### ASSIGNED TASK
For each record below, output its text exactly and skip any picture.

※ ※ ※

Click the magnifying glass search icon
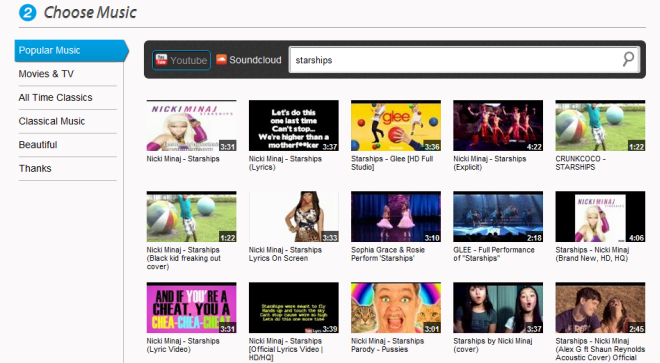point(628,59)
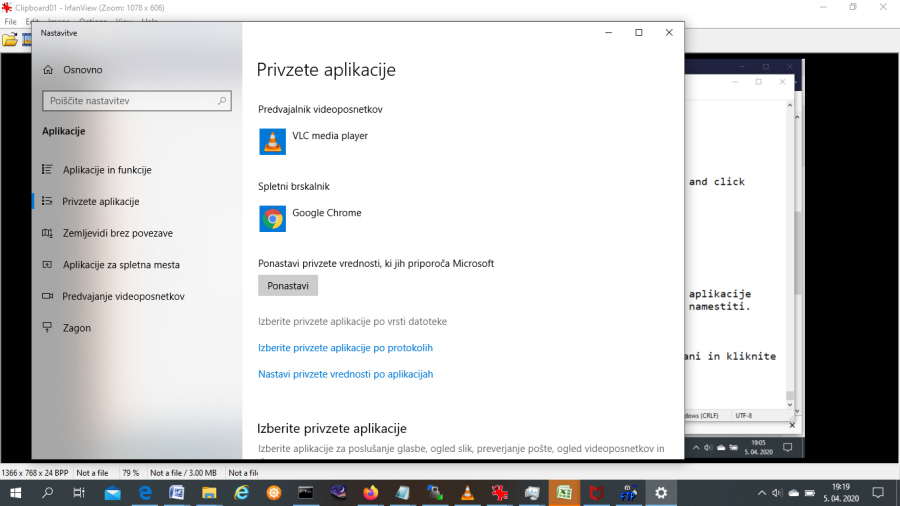Expand hidden system tray icons chevron
Image resolution: width=900 pixels, height=506 pixels.
click(762, 493)
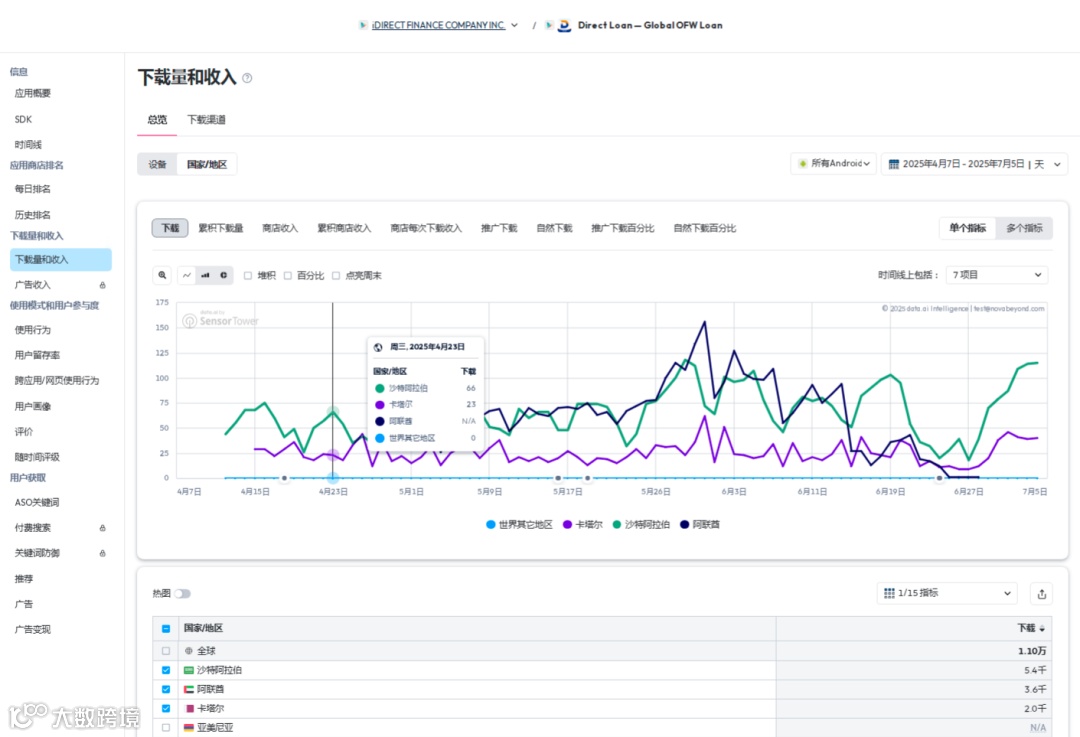
Task: Toggle the 热图 heatmap switch
Action: [x=182, y=593]
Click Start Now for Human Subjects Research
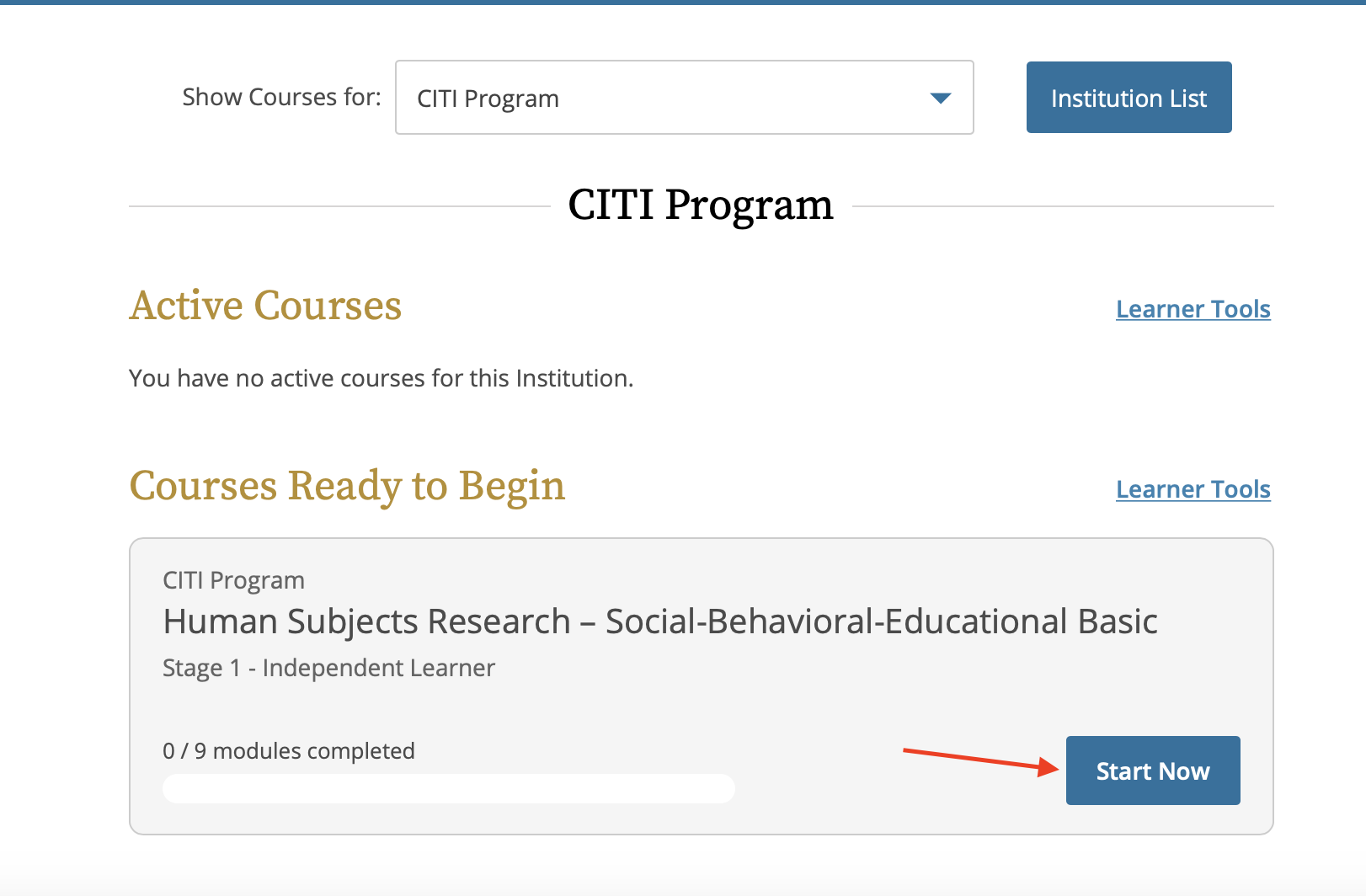The height and width of the screenshot is (896, 1366). tap(1152, 771)
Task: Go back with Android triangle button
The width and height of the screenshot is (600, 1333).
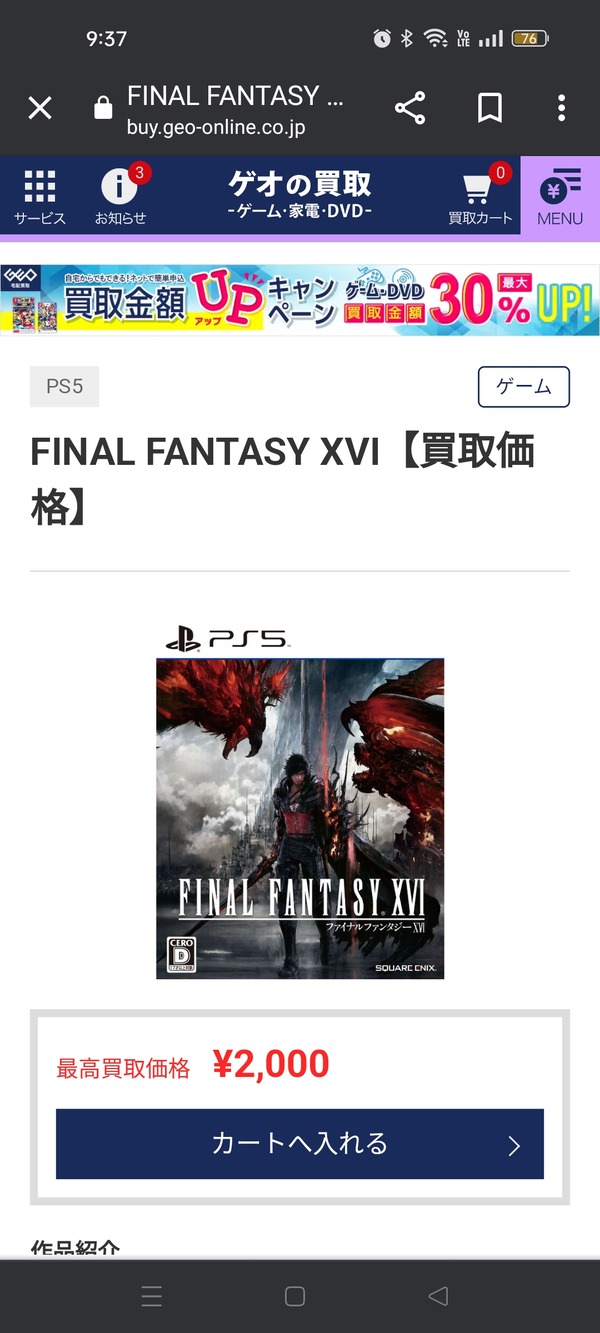Action: click(438, 1297)
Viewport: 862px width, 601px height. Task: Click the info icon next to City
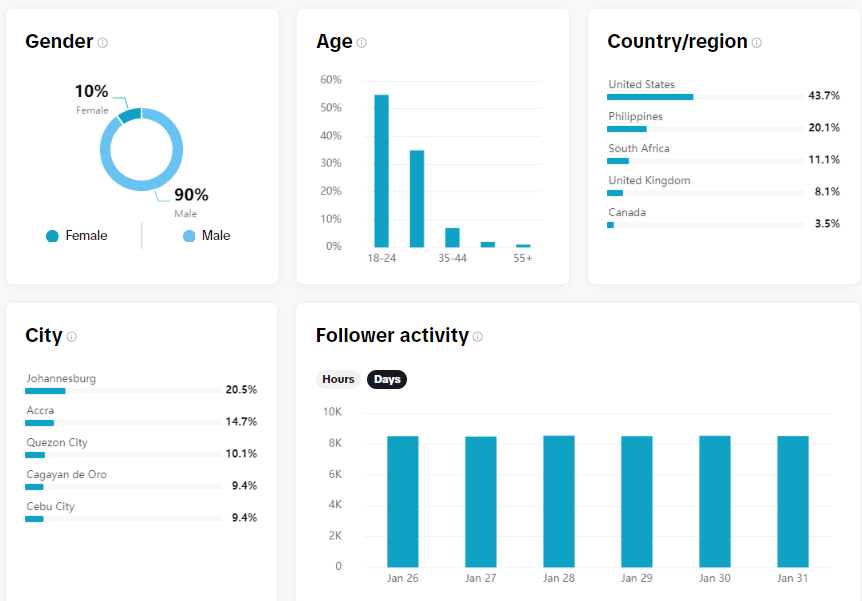point(71,337)
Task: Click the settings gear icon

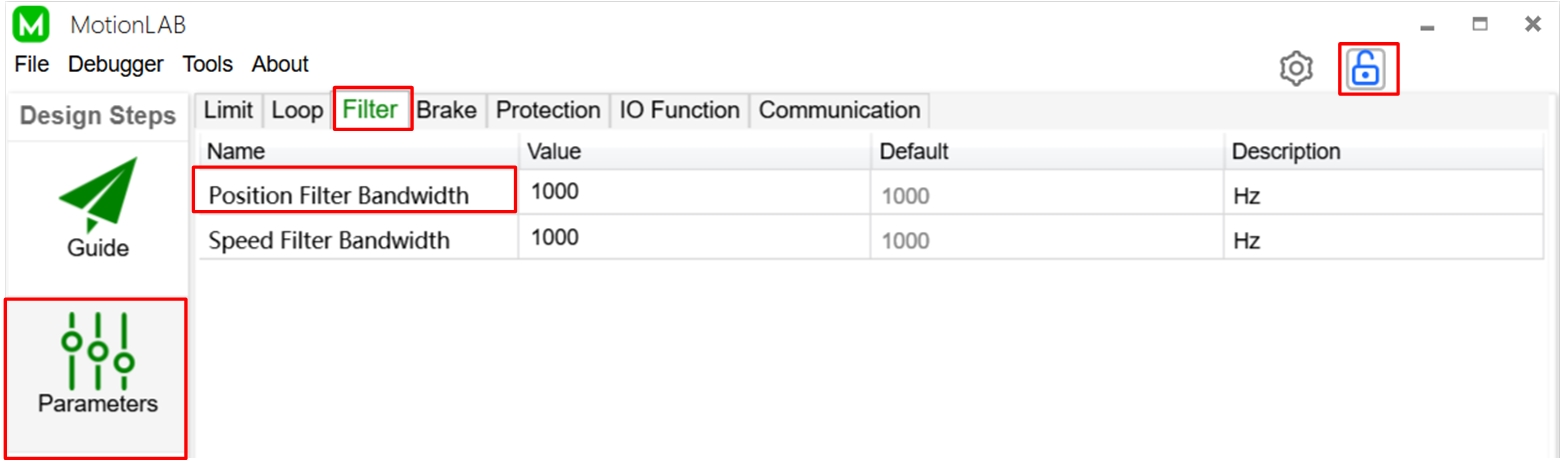Action: 1295,68
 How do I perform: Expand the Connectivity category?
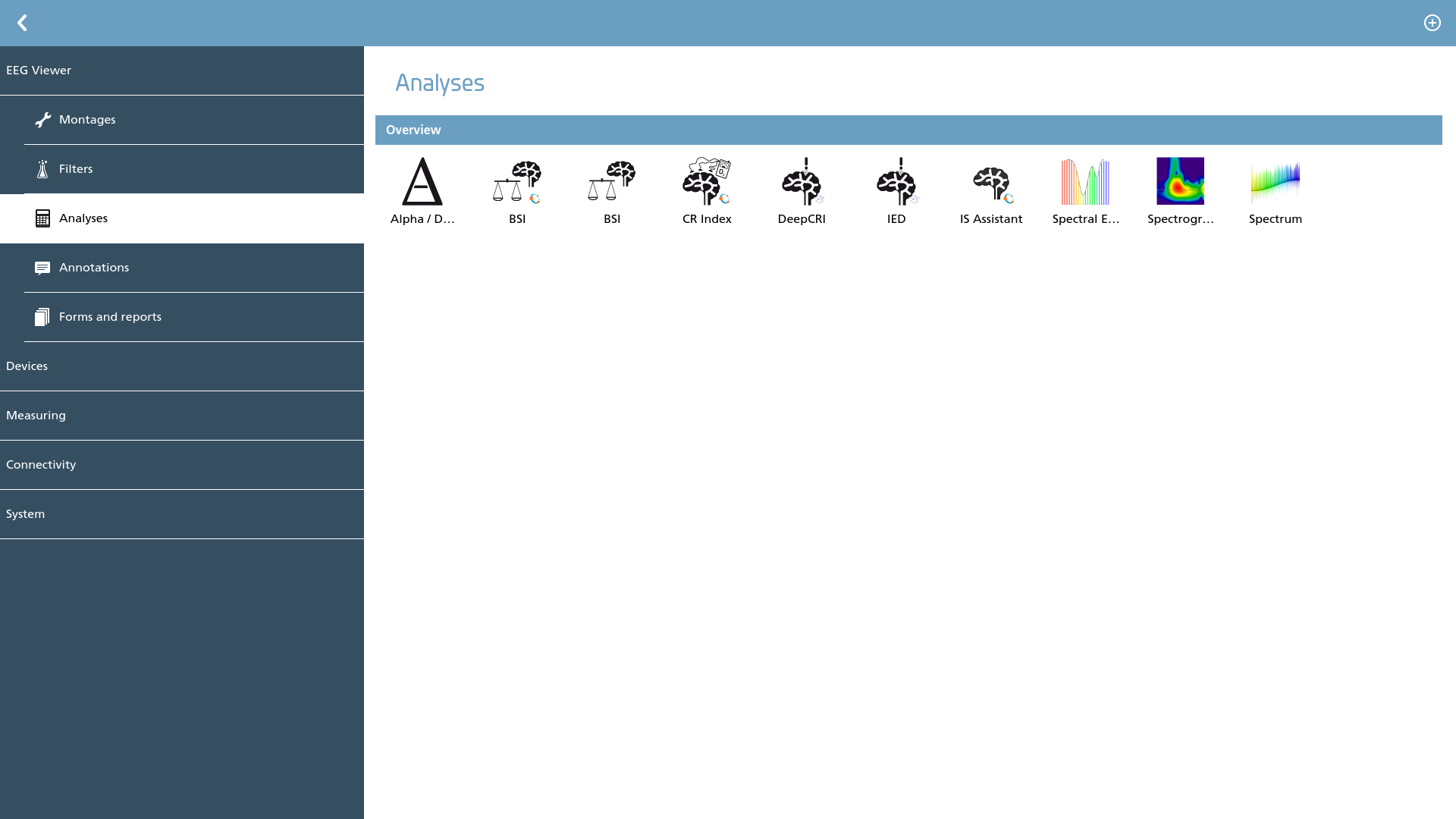point(182,465)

※ ※ ※

### RESULT OF THE EXERCISE
Click the magnifying glass search icon
point(628,59)
Expand hidden system tray icons chevron
Image resolution: width=900 pixels, height=506 pixels.
click(762, 493)
Task: Toggle the 热图 heatmap switch
Action: [x=182, y=593]
Click Start Now for Human Subjects Research
The height and width of the screenshot is (896, 1366). tap(1152, 771)
Task: Go back with Android triangle button
The width and height of the screenshot is (600, 1333).
Action: click(438, 1297)
Viewport: 862px width, 601px height. Task: Click the info icon next to City
point(71,337)
Task: Click the settings gear icon

Action: 1295,68
 How do I perform: Expand the Connectivity category?
point(182,465)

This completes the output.